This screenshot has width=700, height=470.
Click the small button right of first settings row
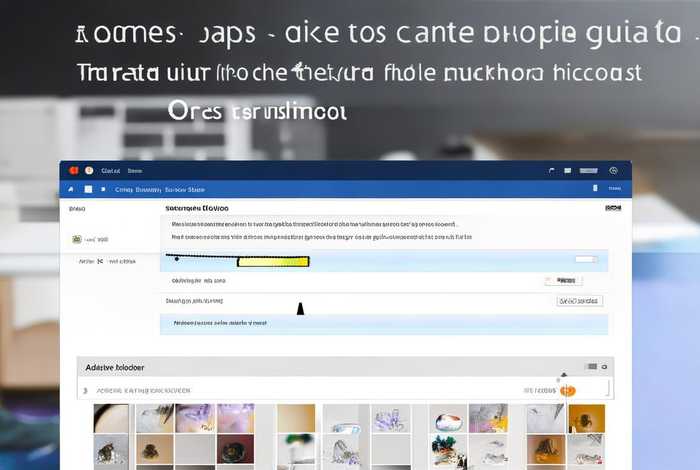562,282
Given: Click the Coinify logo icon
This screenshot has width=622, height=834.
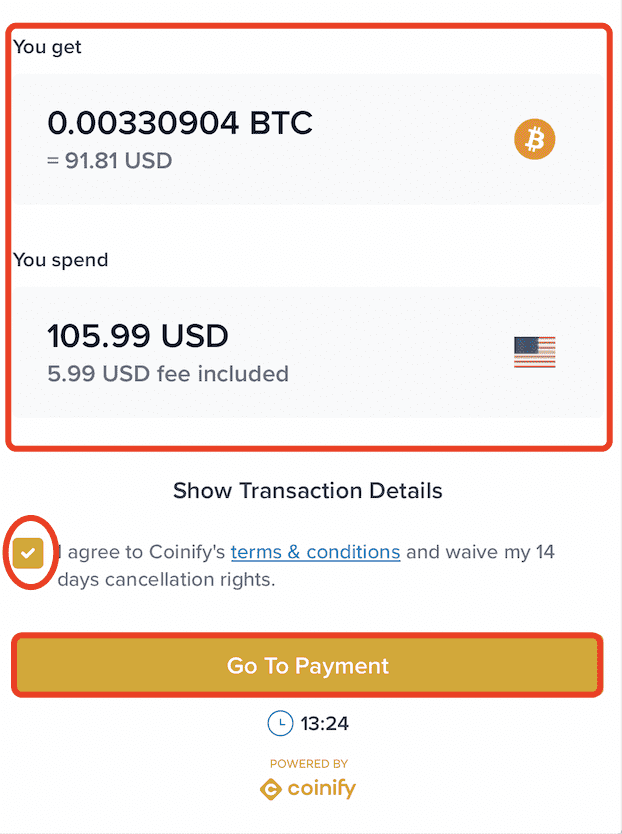Looking at the screenshot, I should [x=271, y=789].
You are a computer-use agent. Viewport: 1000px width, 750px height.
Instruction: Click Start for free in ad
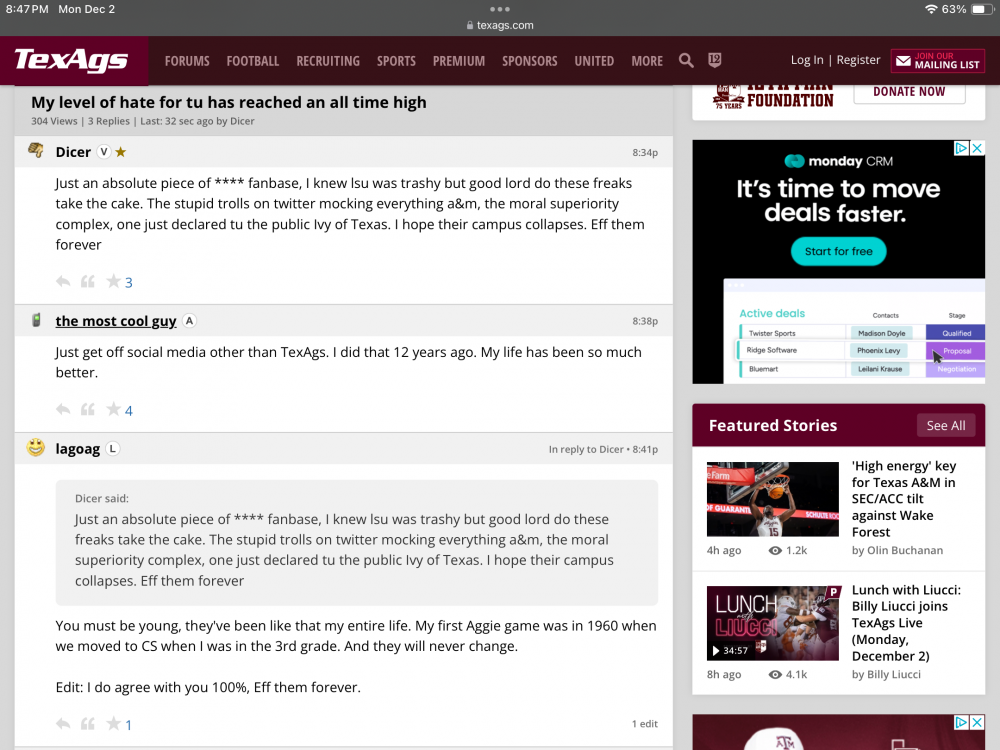coord(838,251)
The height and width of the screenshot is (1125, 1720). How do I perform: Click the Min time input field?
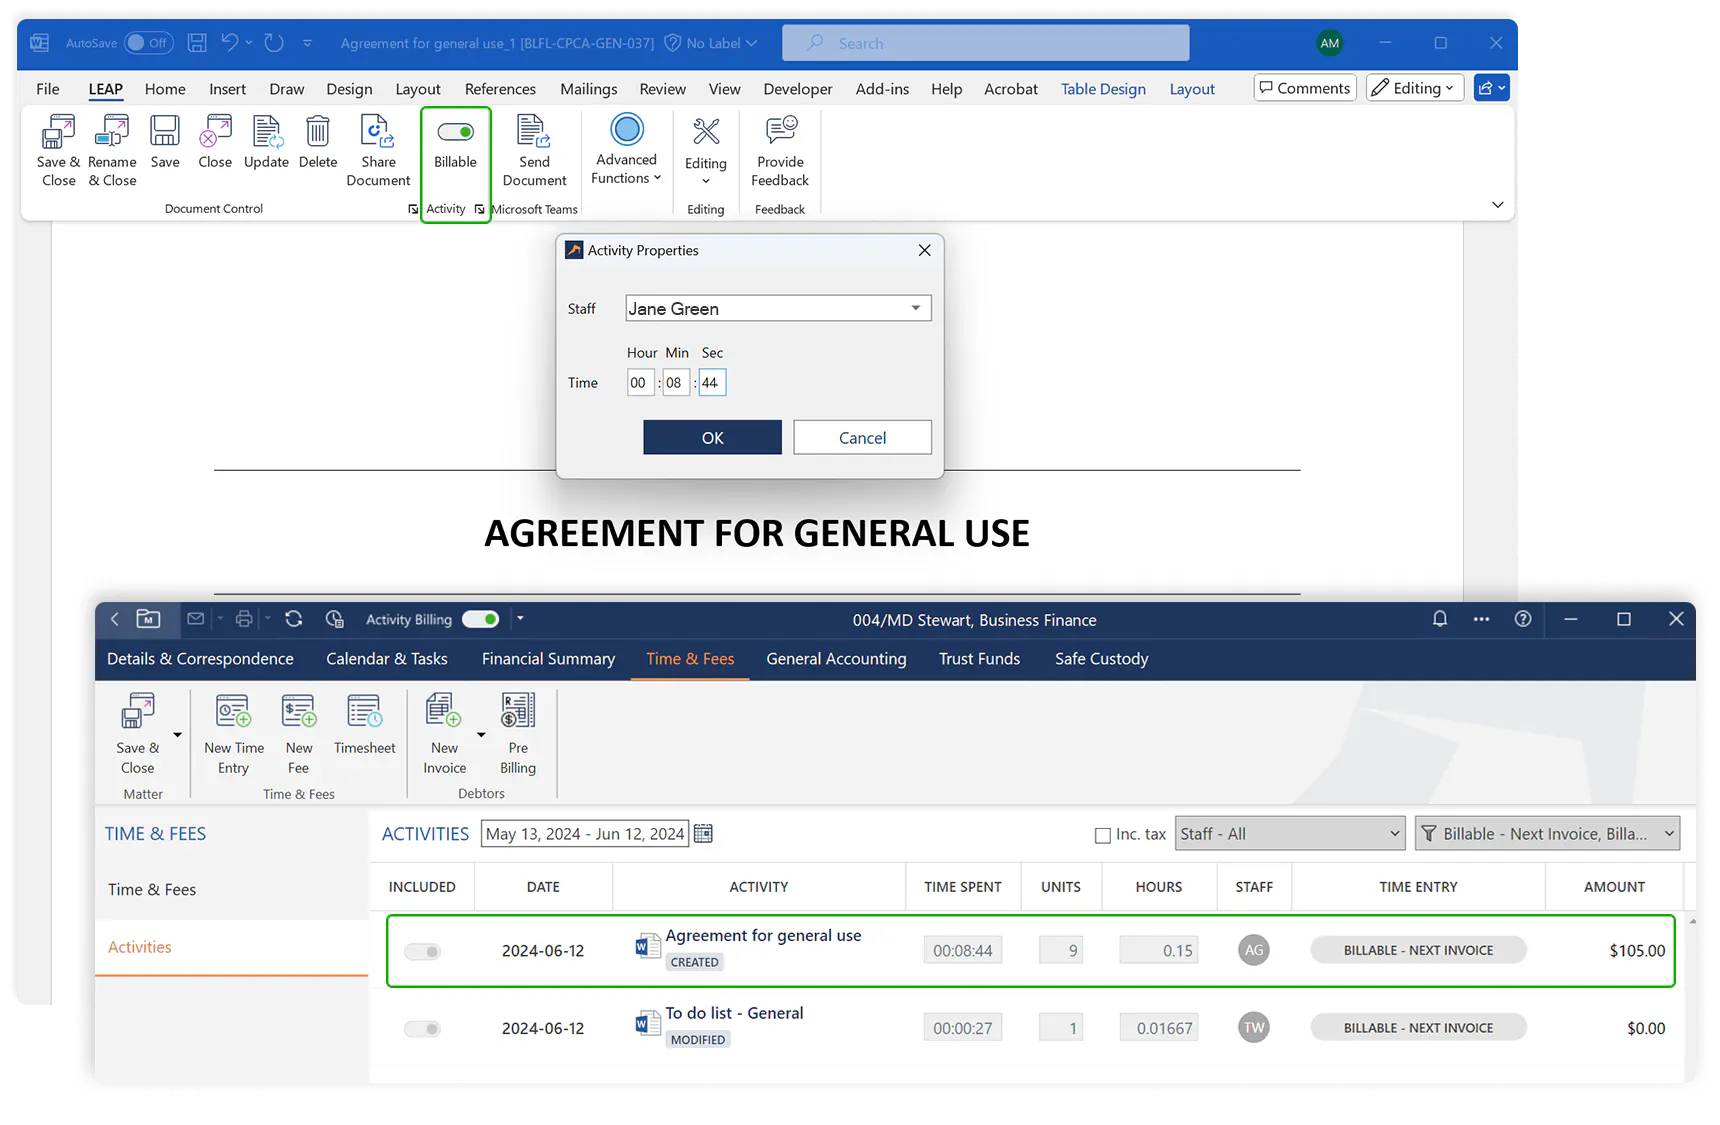(x=675, y=383)
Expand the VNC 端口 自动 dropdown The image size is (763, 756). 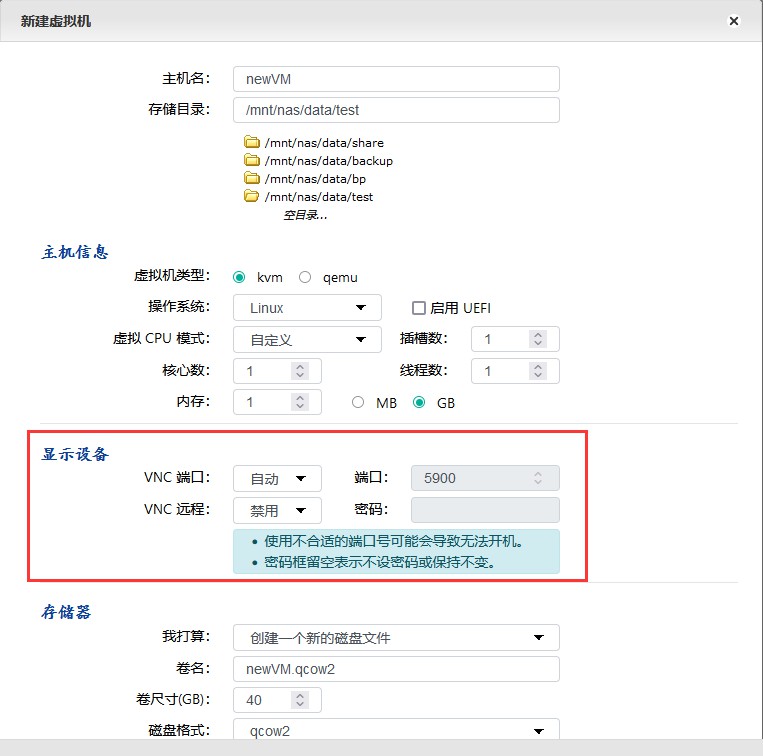click(277, 479)
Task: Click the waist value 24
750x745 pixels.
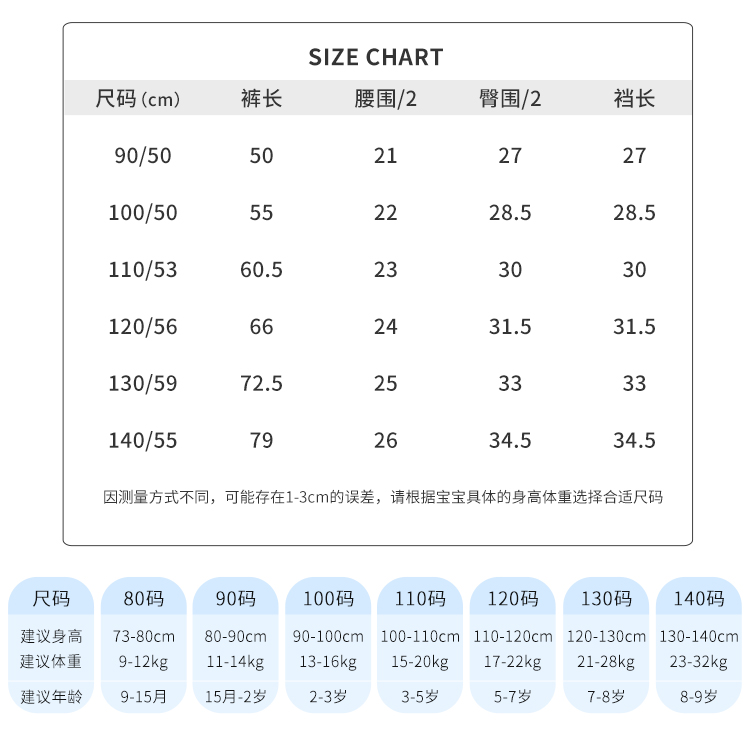Action: pos(385,327)
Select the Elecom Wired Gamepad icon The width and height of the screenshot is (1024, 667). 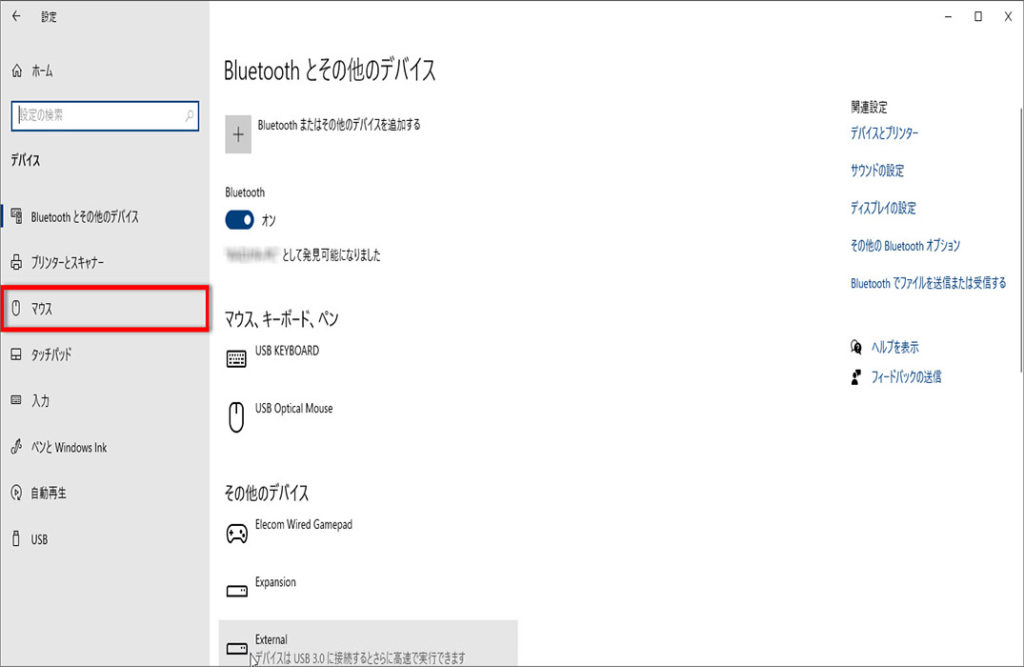click(x=236, y=533)
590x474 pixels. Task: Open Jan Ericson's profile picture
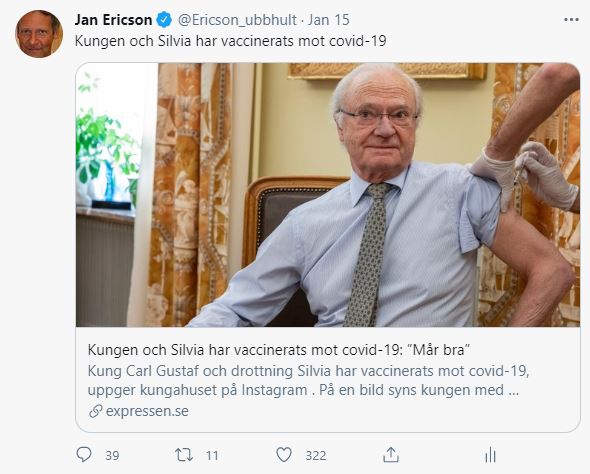(x=39, y=34)
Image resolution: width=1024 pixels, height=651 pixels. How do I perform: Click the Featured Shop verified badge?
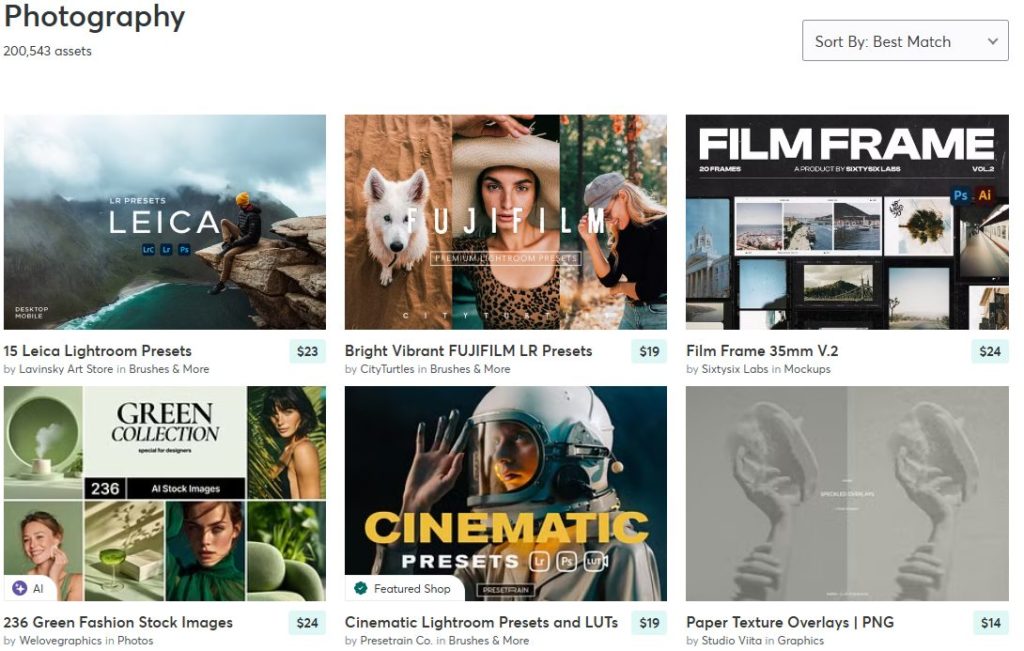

════

■ **EXERCISE GOAL**
Rewrite the rows from the line containing "590x474 pixels. Task: Open" through the end of the rows, inclusive, replacing "profile picture" with "avatar" and leaving everything else unchanged. Omit the pictures from your answer.

■ **RESPONSE**
590x474 pixels. Task: Open Jan Ericson's avatar
(x=39, y=34)
Image resolution: width=1024 pixels, height=651 pixels. How do I perform: Click the Featured Shop verified badge?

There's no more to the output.